Extract to read:

TABLE_ID = "news_events"

# Build full table reference
TABLE_REF = f"{PROJECT_ID}.{DATASET_ID}.{TABLE_ID}"

print(f"✓ Configuration set!")
print(f"  Using table: {TABLE_REF}")

---

## Step 5: Connect to BigQuery

**What this does:** Opens the connection to the database.

In [None]:
# Initialize BigQuery client
client = bigquery.Client(project=PROJECT_ID)

# Helper function to run queries easily
def run_query(sql):
    """Execute SQL and return results as pandas DataFrame."""
    query_job = client.query(sql)
    df = query_job.to_dataframe()
    return df

print("✓ Connected to BigQuery!")
print(f"  Project: {client.project}")

---

# Part 1: Explore the Data

Before we can detect anomalies, we need to understand what's "normal" in our data.

Think of this like getting to know a new friend - we're learning the baseline patterns.

---

## Table Schema

**What this does:** Shows us what columns exist and what type of data they hold.

This is like opening a CSV and looking at the headers before analyzing.

In [None]:
# Get table metadata
table = client.get_table(TABLE_REF)

print(f"Table: {table.table_id}")
print(f"Total Rows: {table.num_rows:,}")
print(f"Size: {table.num_bytes / 1024 / 1024:.1f} MB")
print(f"\nSchema ({len(table.schema)} columns):")
print("-" * 50)
for field in table.schema:
    print(f"  {field.name:25} {field.field_type:10}")

---

## Sample Rows

**What this does:** Shows us a few actual events to understand the data structure.

**📊 Look for:**
- `event_name`: What happened (page_view, scroll_depth, etc.)
- `platform`: Where it happened (web, ios, android)

Given instruction:
Decide whether each statement below agrees with the BigQuery notebook, answering yes or no and quoting the words of the notebook that settle it. 1. The helper function returns query results as a pandas DataFrame. 2. The table size is printed in gigabytes. 3. The platform column records where an event happened, such as web, ios, or android.

Stored records

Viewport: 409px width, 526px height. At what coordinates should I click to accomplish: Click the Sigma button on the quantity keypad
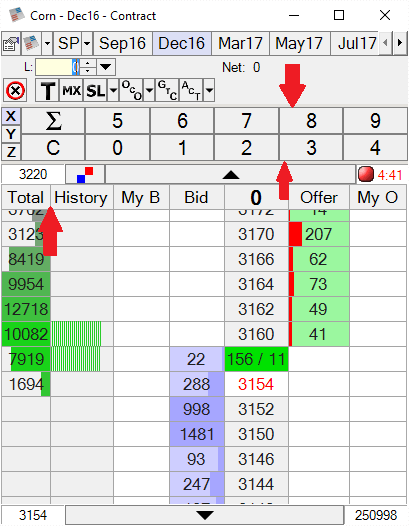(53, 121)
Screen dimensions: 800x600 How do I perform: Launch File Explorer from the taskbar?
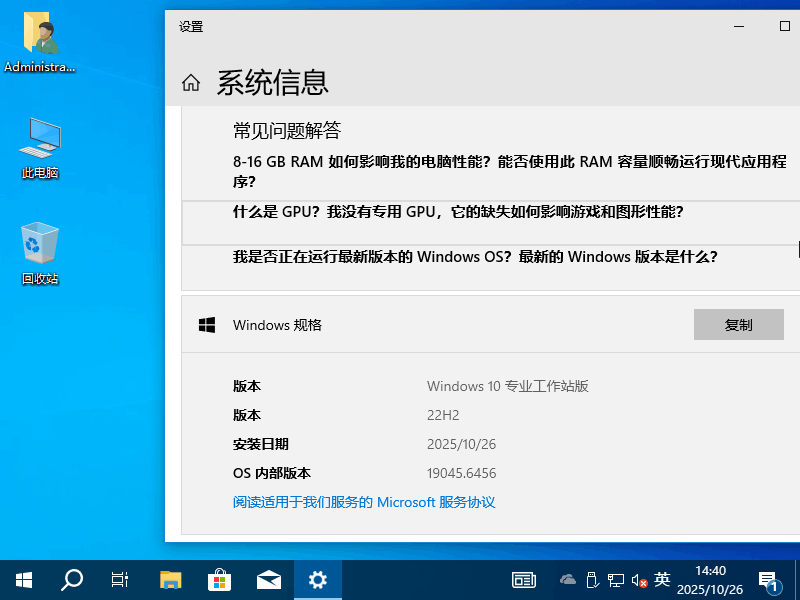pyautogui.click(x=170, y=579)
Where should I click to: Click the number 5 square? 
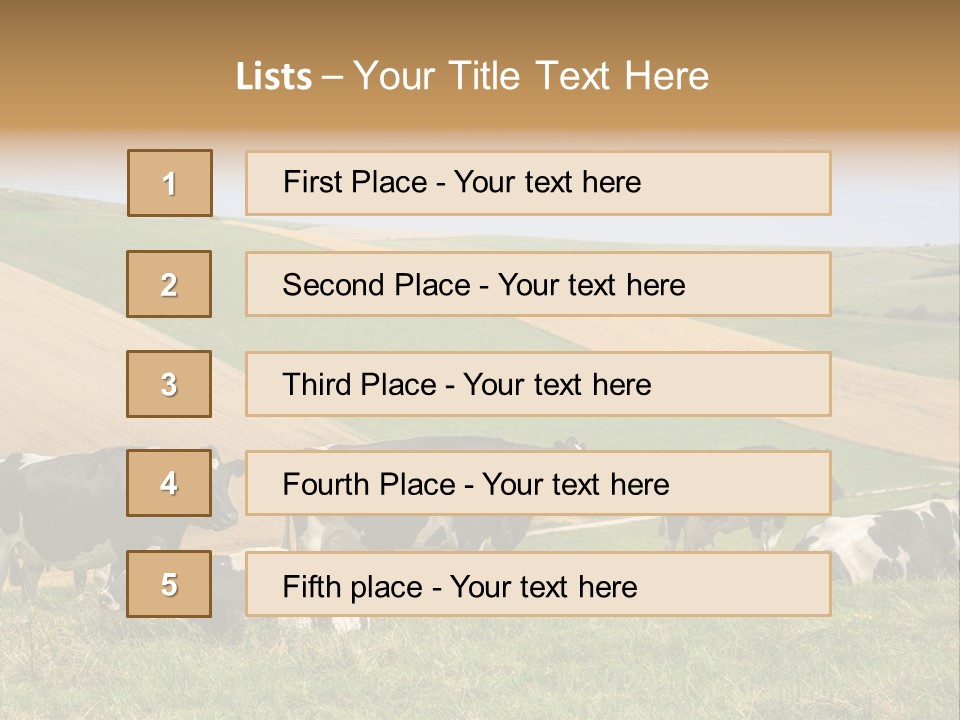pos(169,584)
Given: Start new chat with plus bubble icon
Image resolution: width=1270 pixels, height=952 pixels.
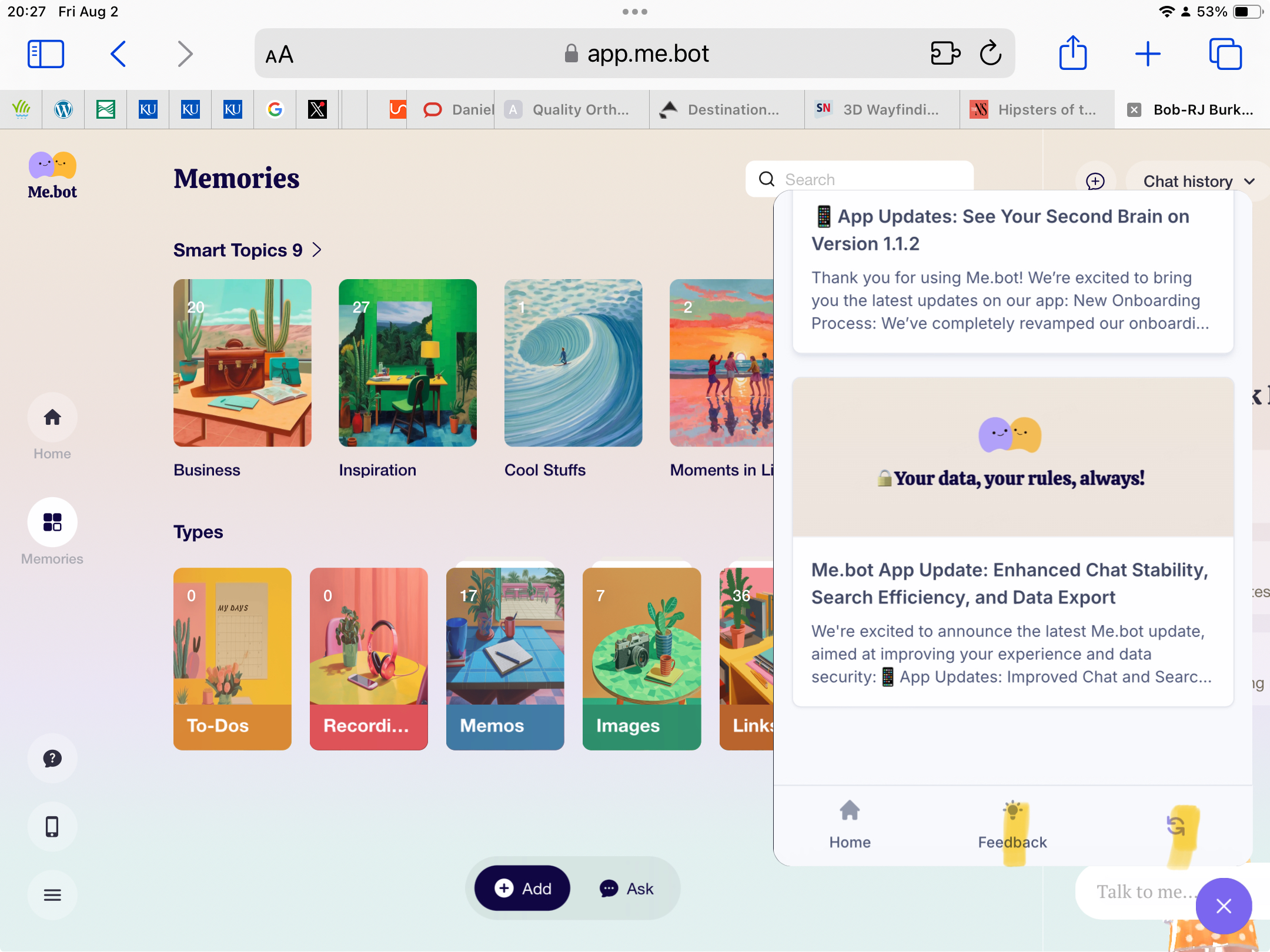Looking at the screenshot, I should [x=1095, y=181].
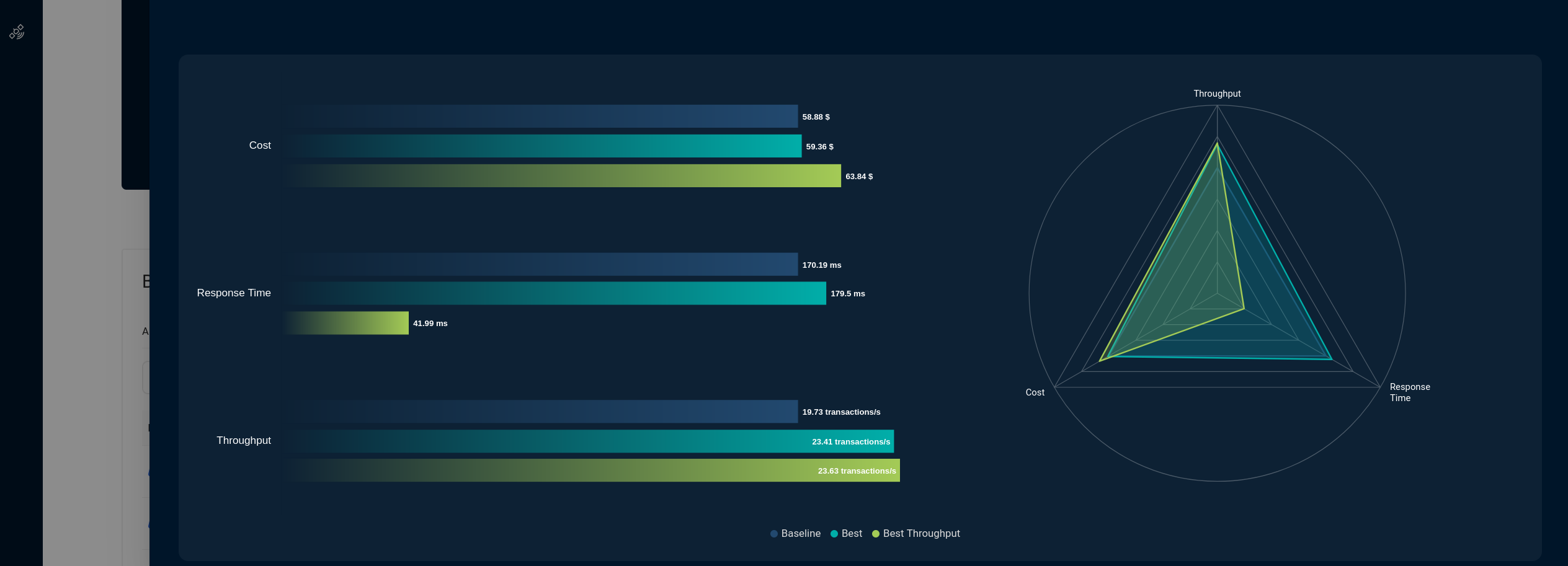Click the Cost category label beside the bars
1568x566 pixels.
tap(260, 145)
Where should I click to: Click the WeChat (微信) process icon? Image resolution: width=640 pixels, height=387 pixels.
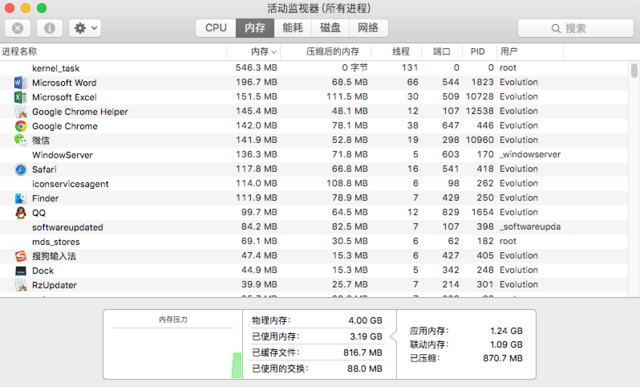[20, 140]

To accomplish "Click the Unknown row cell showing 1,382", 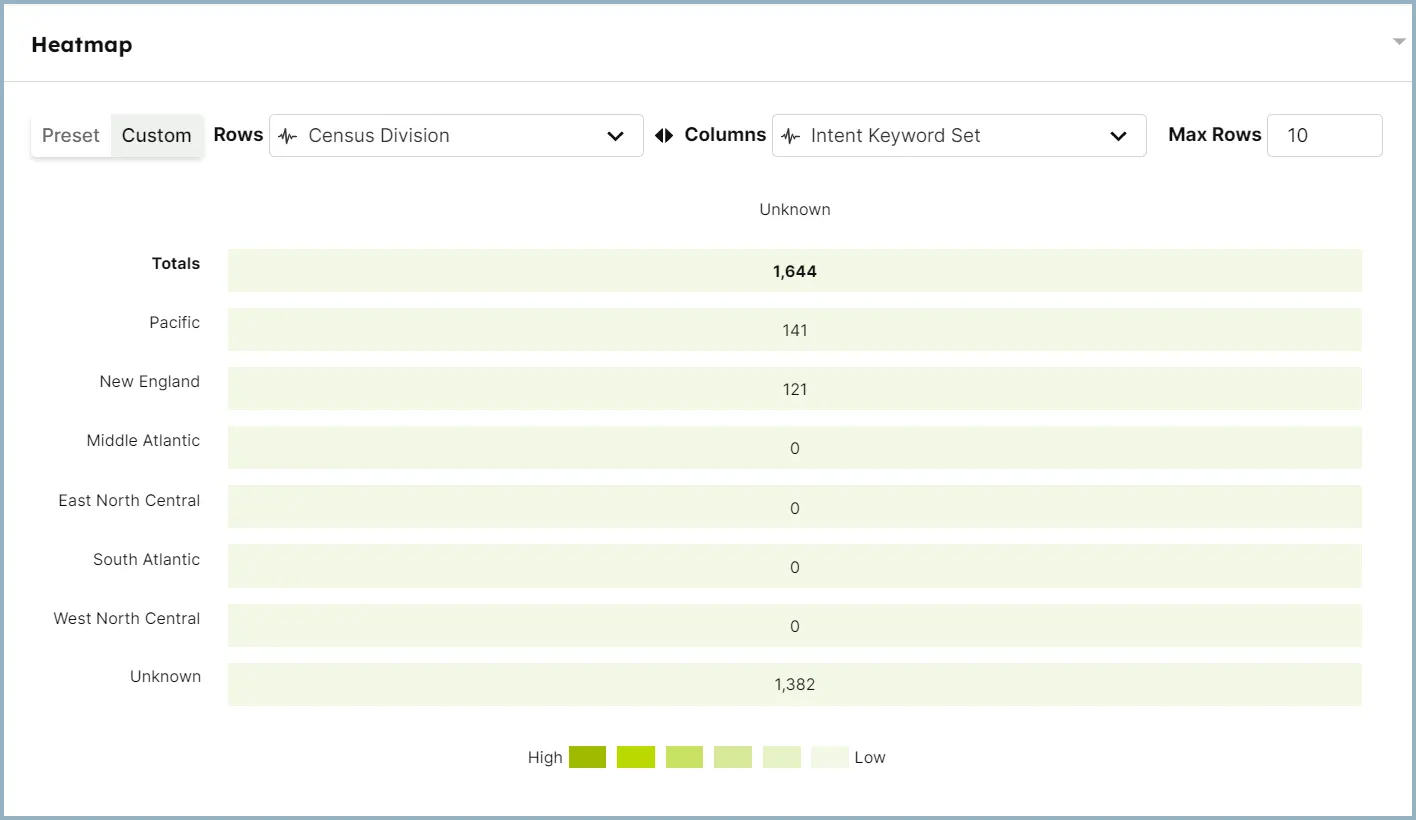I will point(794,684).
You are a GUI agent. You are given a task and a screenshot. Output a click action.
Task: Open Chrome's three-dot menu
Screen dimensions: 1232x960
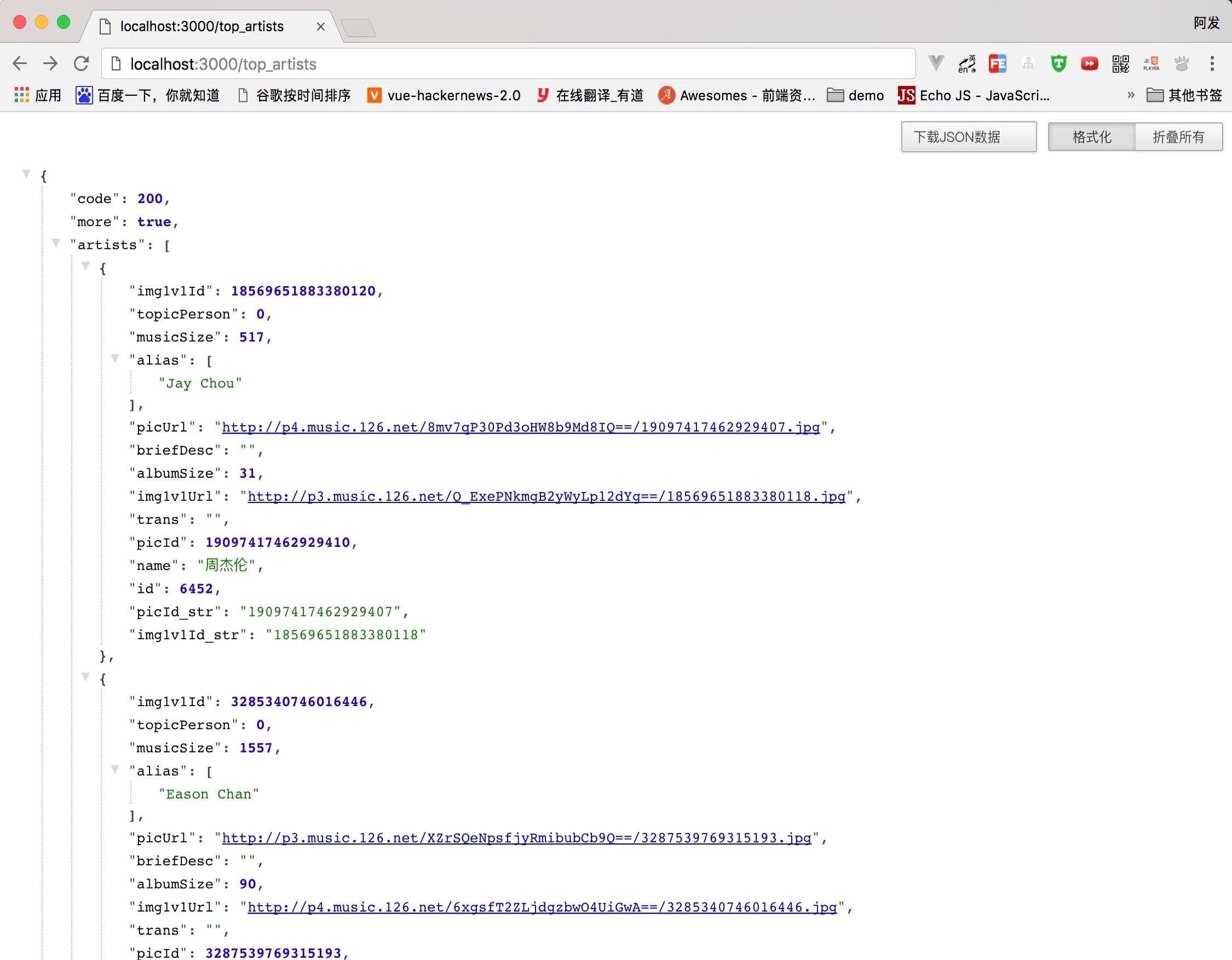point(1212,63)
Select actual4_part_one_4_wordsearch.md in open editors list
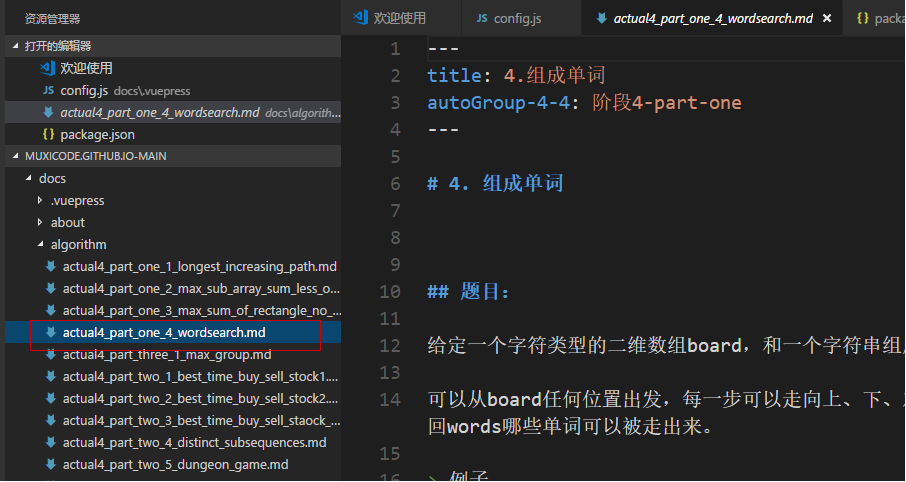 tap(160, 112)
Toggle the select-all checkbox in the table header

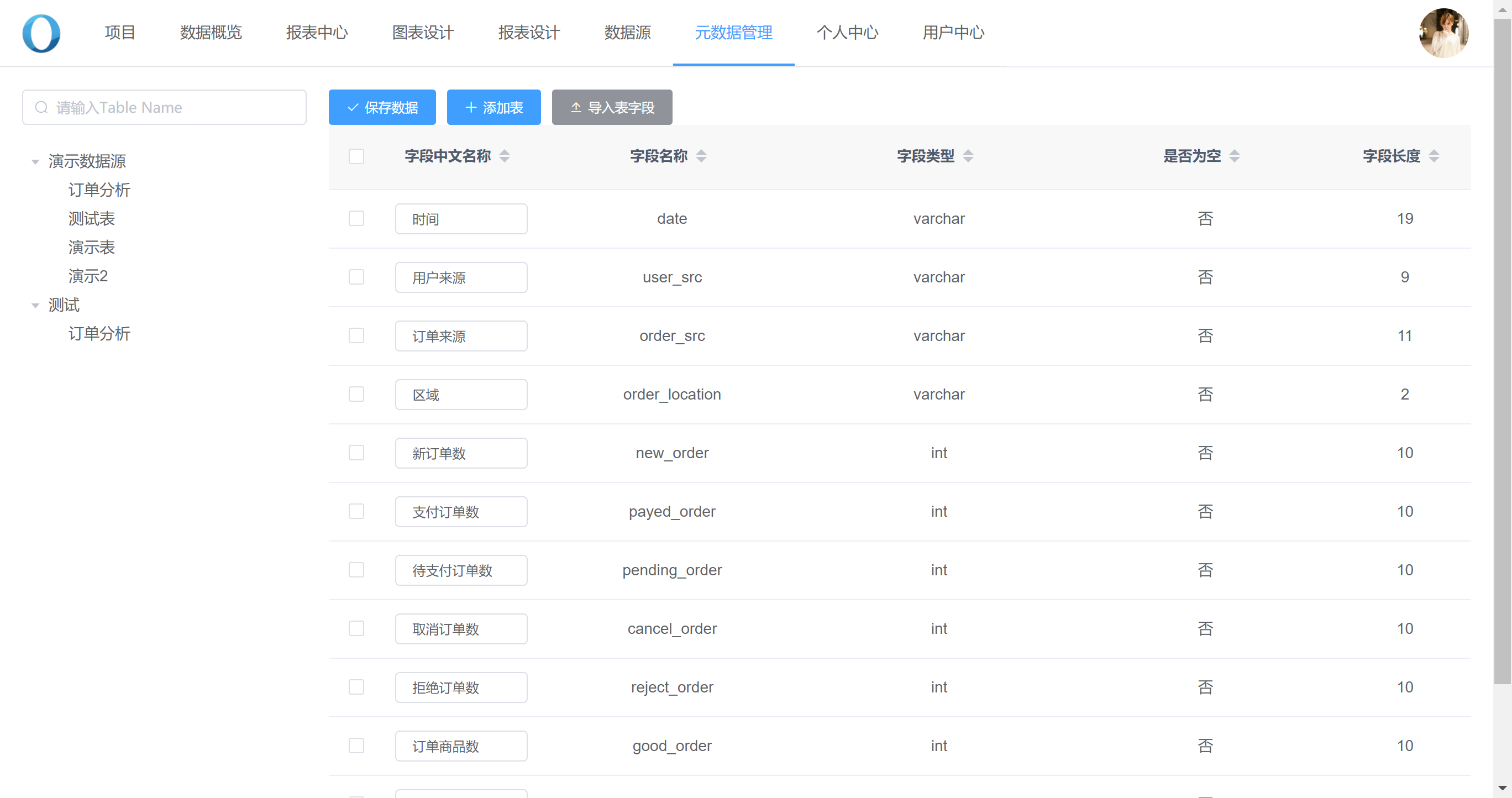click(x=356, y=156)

Task solution:
1. Yes: "Execute SQL and return results as pandas DataFrame."
2. No: "Size: {table.num_bytes / 1024 / 1024:.1f} MB"
3. Yes: "`platform`: Where it happened (web, ios, android)"